Tatkala Mesir hilang kemerdekaannya pada tahun
922 H (1517 M). Mundurlah pendidikan dan pengajaran di al-Azhar khususnya dan
di madrasah-madrasah lain umumnya. Pada masa itu ilmu-ilmu yang diajarkan di
al-Azhar hanya ilmu-ilmu agama dan bahasa arab saja. Sedangkan
ilmu-ilmuAqliyah, seperti ilmu pasti,
filsafat, ilmu bumi dan sebagainya dianggap haram hukumnya. Dengan demikian
lenyaplah ilmu-ilmu Aqliyah dari al-Azhar dan mencangkupkan hanya ilmu-ilmu
agama dan bahasa arab saja. Pada tahun 1304 H(1886 M) Syekh al-Azhar, syekh
Al-Indaby mengeluarkan fatwa, bahwa mempelajari ilmu-ilmu Aqliyah itu tidak
haram, bahkan boleh untuk dipelajari. Disini patut diperingatkan, Misalnya
Syekh Ahmad Abdul Mun’im Ad-Damanhury, Syekh Al-Azhar (wafat tahun 1192 H= 1778
M). Dalam ijazahnya disebutkan diantara ilmu-ilmu yang telah dipelajari ialah :
berhitung, miqat (hisab falaki), aljabar, ilmu ukur, ilmu falak, sebab-sebab
penyakit dan ilmu kesehatan, ilmu hewan, ilmu tumbu-tumbuhan, ilmu tasyrih
(otnatomi), sejarah dan lain-lain).
Diantara
ulama-ulama terkenal baik dari luar Mesir yang datang ke al-Azhar maupun
ulama-ulama dari Mesir sendiri, yang dalam sejarah Mesir belum pernah berkumpul
begitu banyak ilmuan dan ulama dalam berbagai bidang dalam suatu waktu. Diantara
nama-nama itu, antara lain:
-
Ibnu Khaldun (w. 808 H/1406 M)
-
Abu al-Abbas Ahmad al-Qalqasyandi (w.
821 H/1418 M).
-
Taqiyuddin Ahmad al-Magrizi (w. 645
H/1441 M).
-
Ibn Hajar al-Asqallani (w. 852 H/1448
M).
-
Badruddin Mahmud al-‘Aini (w. 855 H/1451
M).
-
Sirajuddin al-Balqimi (w. 868 H/1464 M).
-
Syarifuddin al-Mennawi (w. 871 H/1467
M).
-
Abu al-Mahasin bin Taghi Bardi (w. 874
H/1470 M).
-
Syamsuddin al-Sakhawi (w. 902 H/1497 M).
-
Jalaluddin al-Suyuti (w. 911 H/1505 M).
-
Muhammad bin Ahad bin Ilyas (w. 930
H/1523 M).[Hasan Langgulung, Op. Cit, hlm.45.]
b) Perkembangan
Zaitunnah
Ø Masa
Dinasti ummayah
Kota
Tunis pertama kali dibangun Kaisar Romawi, Augustus, pada abad pertama Masehi.

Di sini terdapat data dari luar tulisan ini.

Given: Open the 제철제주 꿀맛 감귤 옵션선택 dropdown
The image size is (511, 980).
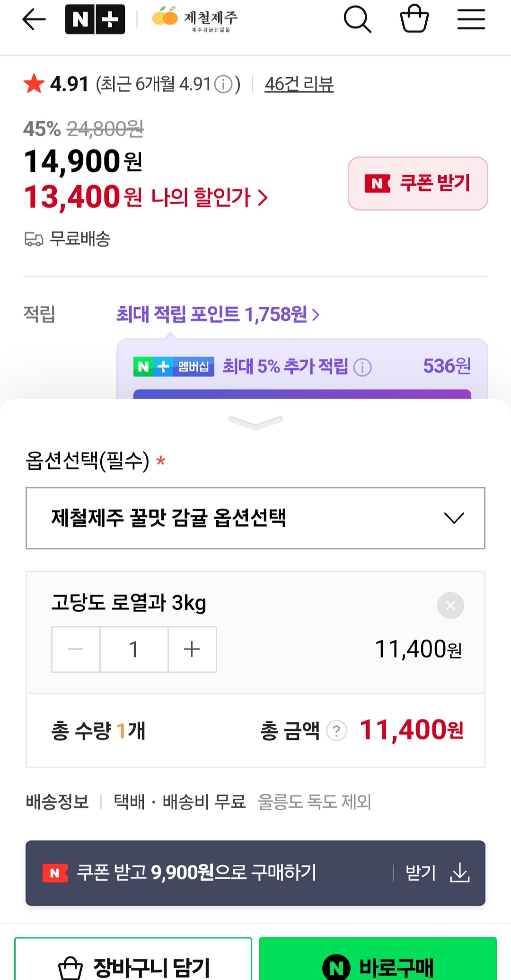Looking at the screenshot, I should [256, 518].
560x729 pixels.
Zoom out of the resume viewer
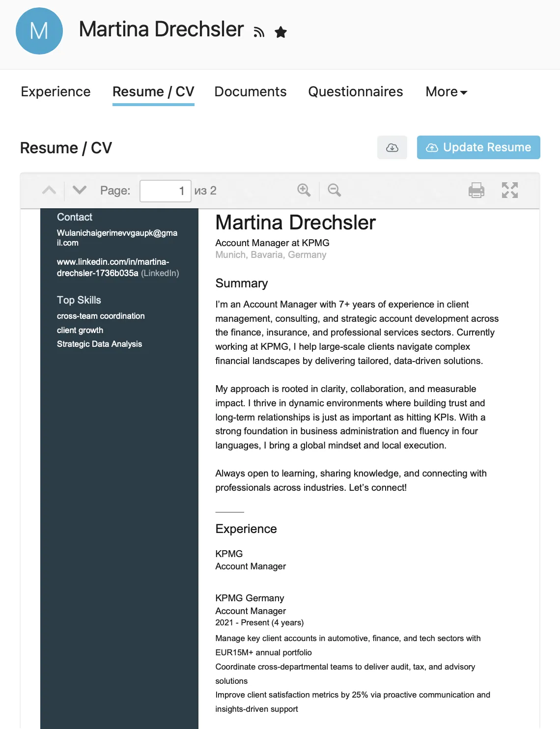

Ajaran Islam mulai menyebar di kota itu, ketika Dinasti Umayyah yang berpusat
di Damaskus mulai memperluas kekuasaannya ke wilayah Maghrib yang dikuasai
Kekaisaran Bizantium. Khalifah Muawiyah bertekad untuk merebut wilayah itu dari
genggaman Bizantium.
Sejak
itulah, Islam mulai berkembang di kota Tunis. Suku Barbar yang menghuni kota
itu menerima kehadiran agama Islam. Menurut Prof Hodgson, suku Barbar pun mulai
berasimilasi dengan bangsa Arab yang datang ke kota itu.
Ketika
Kekhalifahan Umayyah yang berpusat di Damaskus tumbang pada 748 M, kekuasaan
dunia Islam mulai digenggam Dinasti Abbasiyah. Peralihan kekuasaan ini
menyebabkan kota Tunis dan seluruh wilayah Tunisia sempat terlepas dari
pengawasan pusat kekhalifahan. Namun, pada 767 kota Tunis kembali dapat
dikuasai Dinasti Abbasiyah pada 767 M.
Ø Masa
Dinasti Aglabiah
Tiga
tahun kemudian, Khalifah Abbasiyah yang berpusat di kota Baghdad menunjuk
Ibrahim Ibnu Aghlab sebagai gubernur Afrika Utara yang berpusat di Qairawan.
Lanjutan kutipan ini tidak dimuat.